- _Work required_
Return everything from the start of the records down to and including the line containing "pyautogui.click(x=113, y=90)", reproducing each line verbatim. Omit the pictures from your output.

[Stored dataset items]
○ ○ ○
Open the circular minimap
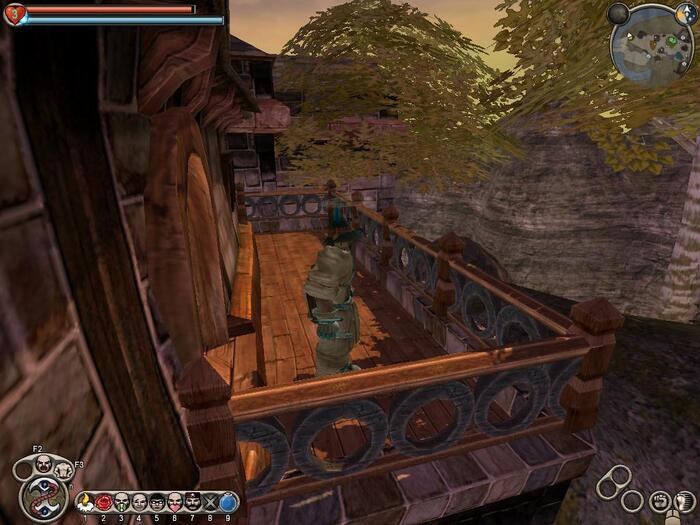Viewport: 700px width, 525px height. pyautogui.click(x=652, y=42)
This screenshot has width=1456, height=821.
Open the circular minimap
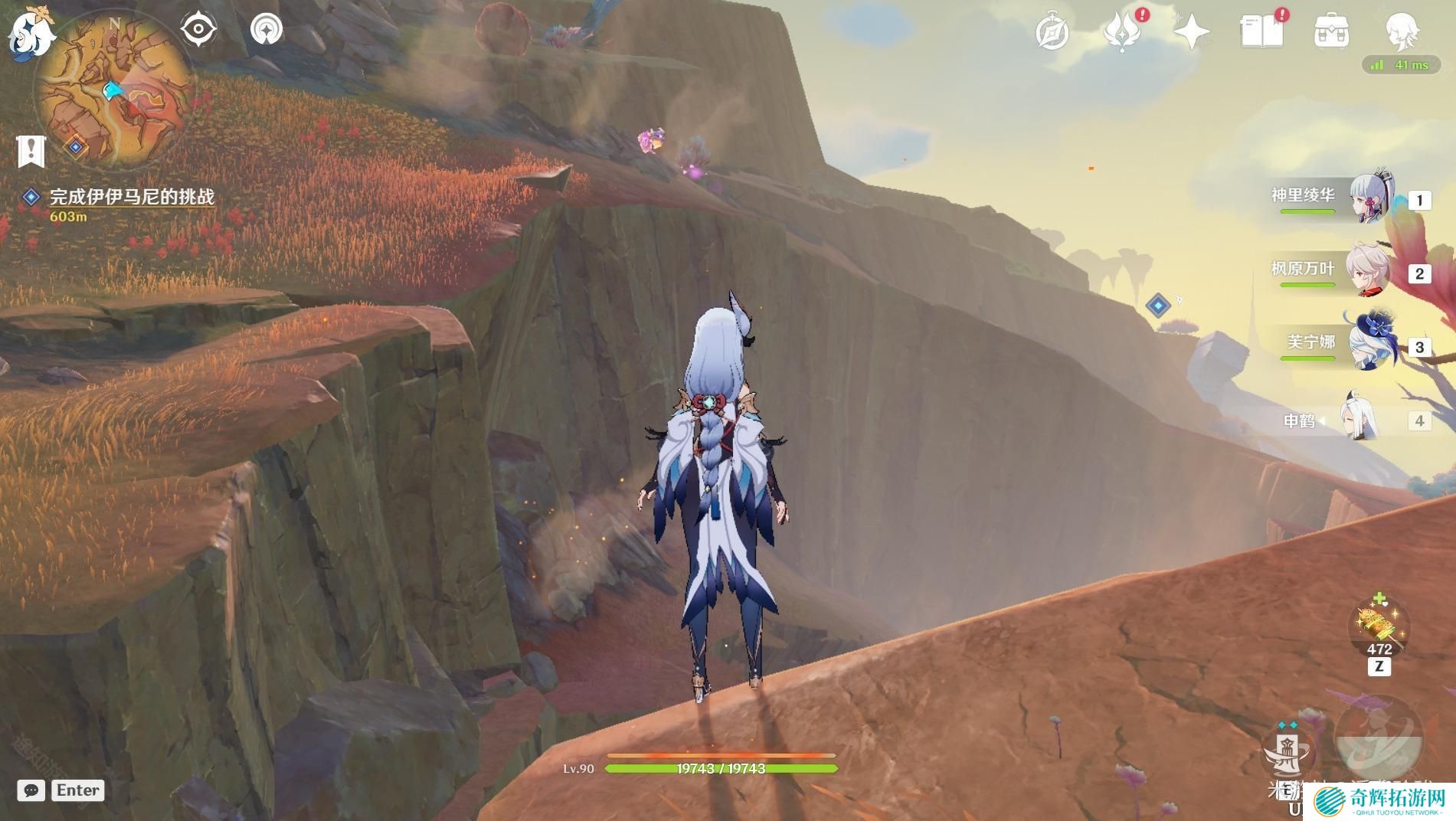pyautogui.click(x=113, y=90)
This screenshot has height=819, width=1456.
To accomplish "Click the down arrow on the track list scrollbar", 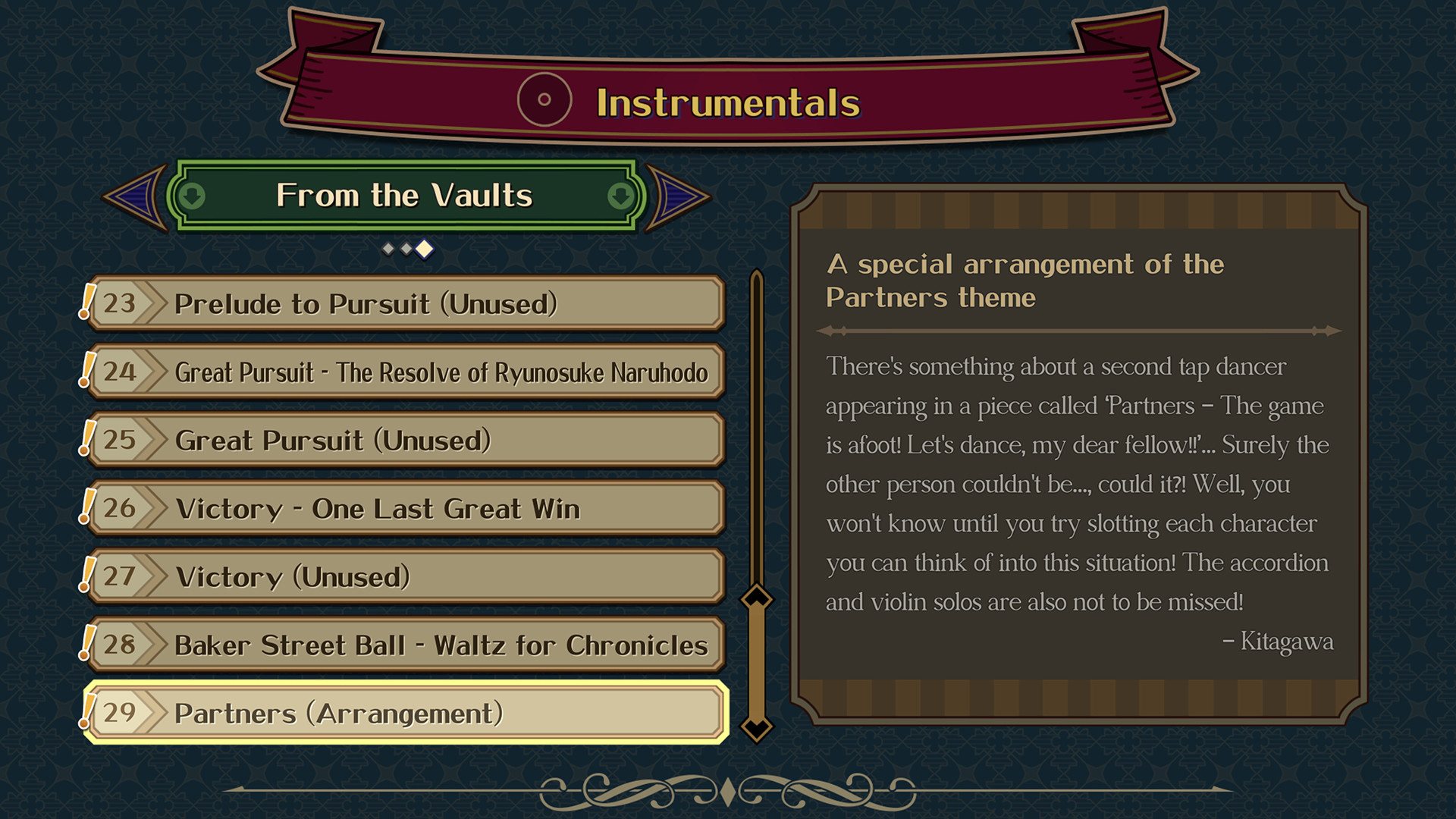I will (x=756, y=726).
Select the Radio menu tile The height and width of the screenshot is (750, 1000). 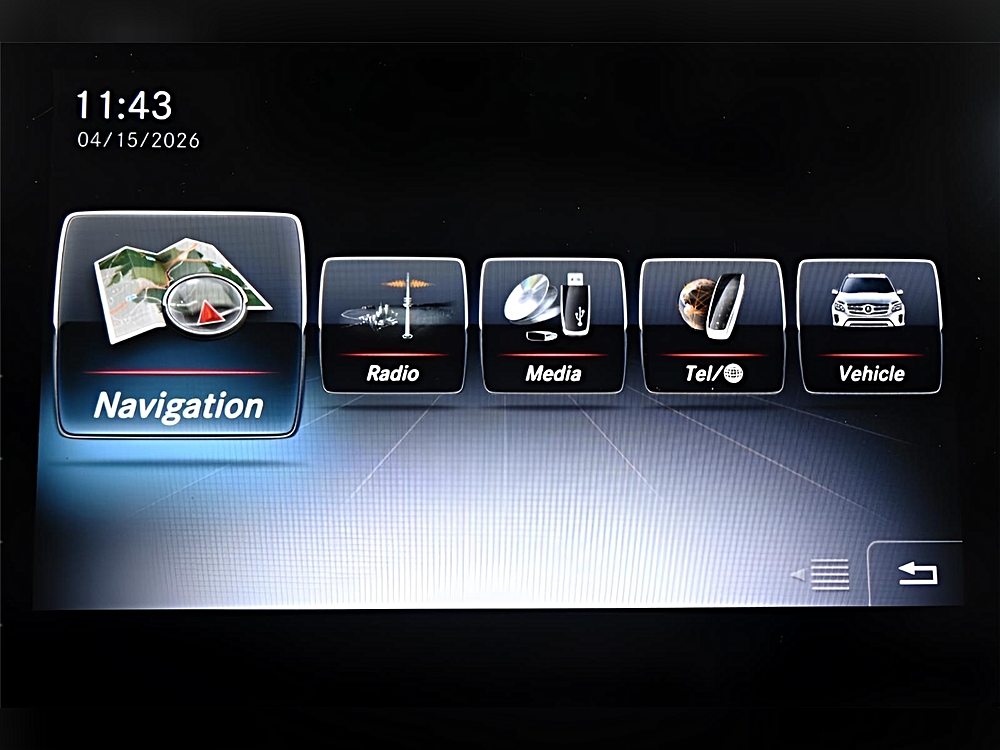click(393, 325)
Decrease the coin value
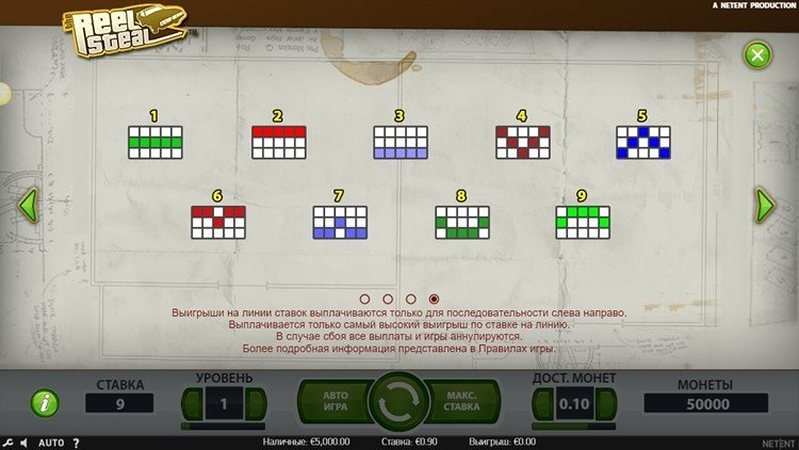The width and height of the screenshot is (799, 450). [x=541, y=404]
○ ○ ○
- _Answer to this task_
Open the circular minimap
Viewport: 700px width, 525px height. pyautogui.click(x=652, y=42)
This screenshot has width=1456, height=821.
Open the circular minimap
pyautogui.click(x=113, y=90)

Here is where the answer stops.